Podolski si è presentato al popolo nerazzurro nella battaglia dello Juventus Stadium, partecipando alla rimonta dopo il gol di Tevez, rischiando addirittura di riuscire a vincerla, servendo a Icardi un paio di palloni invitanti che la punta argentina non ha saputo sbattere in rete. Nel derby d’Italia, Poldi è riuscito subito a entrare nel vivo del gioco, agendo in una posizione ibrida, a metà fra l’esterno di sinistra e il trequartista, smistando diversi palloni e distinguendosi per la capacità di scuotere i compagni. Il suo ingresso ha cambiato la partita. La settimana seguente, contro il Genoa, l’ex giocatore dell’Arsenal si ripete con una partita di sostanza, contraddistinta dal lavoro in fase di interdizione (5 palle recuperate) e da molti palloni giocabili per i compagni: 5 cross, 2 passaggi chiave per la manovra nerazzurra e anche due dribbling che hanno permesso ai nerazzurri di mettere alle strette la difesa rossoblù di Gasperini.
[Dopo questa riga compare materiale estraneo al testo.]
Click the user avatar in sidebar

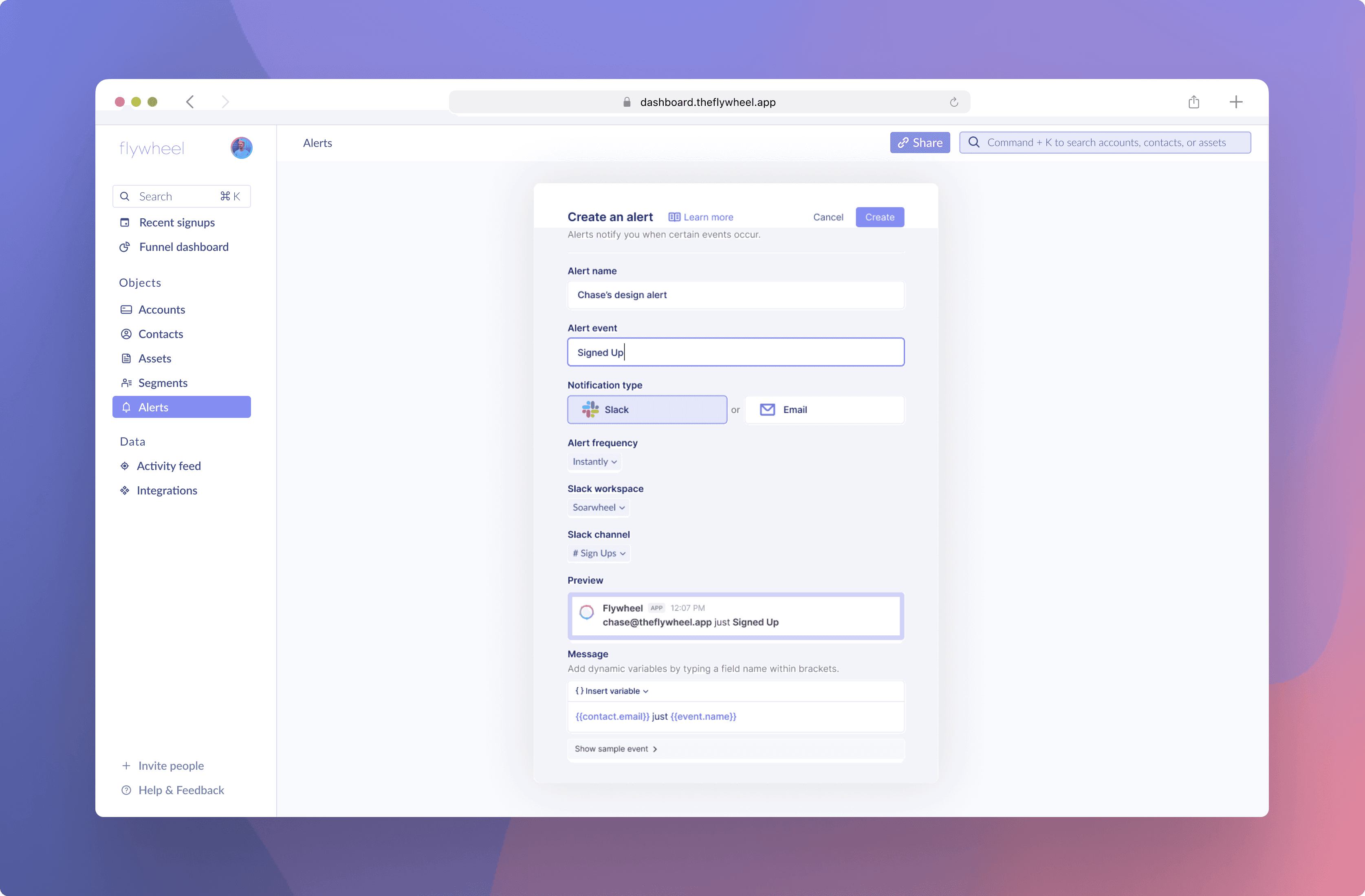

Dopo la prima vittoria conquistata (concisa con l’arrivo di Xherdan Shaqiri), è iniziato un periodo di involuzione, con il tedesco che ha visto calare progressivamente i suoi minuti in campo, con il culmine raggiunto nella partita contro il Palermo, dove Lukas non ha giocato. E, insieme al suolo calo, anche l’Inter è andata perdendosi, con tre sconfitte consecutive fra Torino, Napoli e Sassuolo. Ora, la via tracciata sembra quella della scossa. Come si spiega tutto ciò?
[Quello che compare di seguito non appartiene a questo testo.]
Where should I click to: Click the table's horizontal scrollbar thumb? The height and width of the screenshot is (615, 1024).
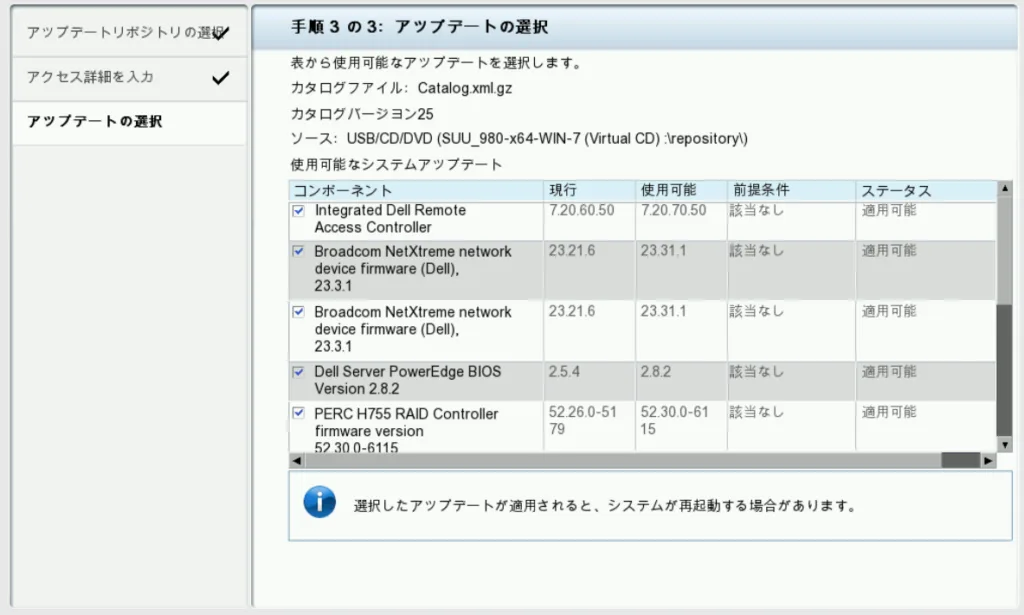(x=960, y=461)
Partiamo da un dato di fatto: Podolski nel corso della prima parte di stagione all’Arsenal, ha disputato per intero un match solo una volta, in occasione della partita di Champions League dei Gunners contro il Galatasaray. In Premier League, il suo minutaggio è stato a dir poco risicato: 7 apparizioni (tutte da subentrante) per un totale di 99 minuti giocati, con il picco di 28’ nella partita contro lo Stoke City del 6 dicembre scorso. Ad un mese esatto quindi dall’esordio in nerazzurro contro la Juventus (datato 6 gennaio 2015). I minuti giocati con l’Arsenal salgono a 227 se si considerano le partite di Champions League a cui il tedesco ha preso parte, segnando fra le altre cose tre gol. Insomma, di certo Lukas non è nelle condizioni ideali per fare bene. E’ lampante come un giocatore come lui (1,82 cm per 83 kg) abbia bisogno di qualche partita per carburare e oliare i movimenti del suo arsenale. Da quando è all’Inter, Podolski ha già giocato 412 minuti, praticamente il doppio rispetto a quanto fatto in Inghilterra. Calma, ha bisogno di prendere ritmo.
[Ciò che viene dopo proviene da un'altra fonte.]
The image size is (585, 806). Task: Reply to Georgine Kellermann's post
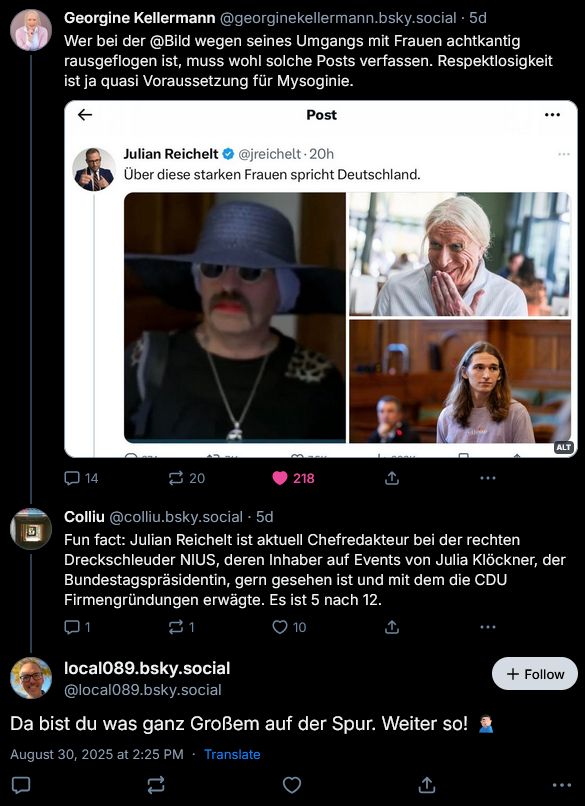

Checché se ne dica, in Italia si gioca un calcio diverso rispetto al resto del mondo. Lo sta imparando anche Prinz Poldi: “Il calcio inglese ha più potenza e dinamismo, è molto più aperto. La Premier League è la numero uno a livello mondiale. Il calcio italiano è basato maggiormente su tattica e risultati. Le partite sono sempre dure, molto chiuse, gli avversari sono difficili da superare. Ti concedono davvero pochi spazi”, ha dichiarato qualche giorno fa. Ebbene sì, Lukas: 15 tackle subiti, più partecipazione alla fase difensiva (i suoi numeri per quanto riguarda le fasi di gioco in cui la palla ce l’hanno gli avversari sono quasi duplicati rispetto a quando era a Londra: Mancini chiede di sacrificarsi molto. In media, Poldi compie due interventi difensivi a gara, quando all’Arsenal difendeva in modo più blando, riuscendo poco ad essere incisivo quando si trattava di difendere). C’è poi un dato che ha una duplice causa: in primo luogo, quello dell’estremo tatticismo italiano e dell’estenuante marcatura a uomo applicata nel nostro campionato. Poi, volendo essere sibilini, si può dire che il dato in esame è figlio del ritardo di condizione del tedesco: se in Premier League negli scampoli di partita concessigli era arrivato a tirare in porta dieci volte, in Italia questo dato è falsato: le conclusioni verso lo specchio avversario sono appena tre, visto che ben sei sono quelle bloccate dal difensore. Poldi non riesce ancora a incidere come sa.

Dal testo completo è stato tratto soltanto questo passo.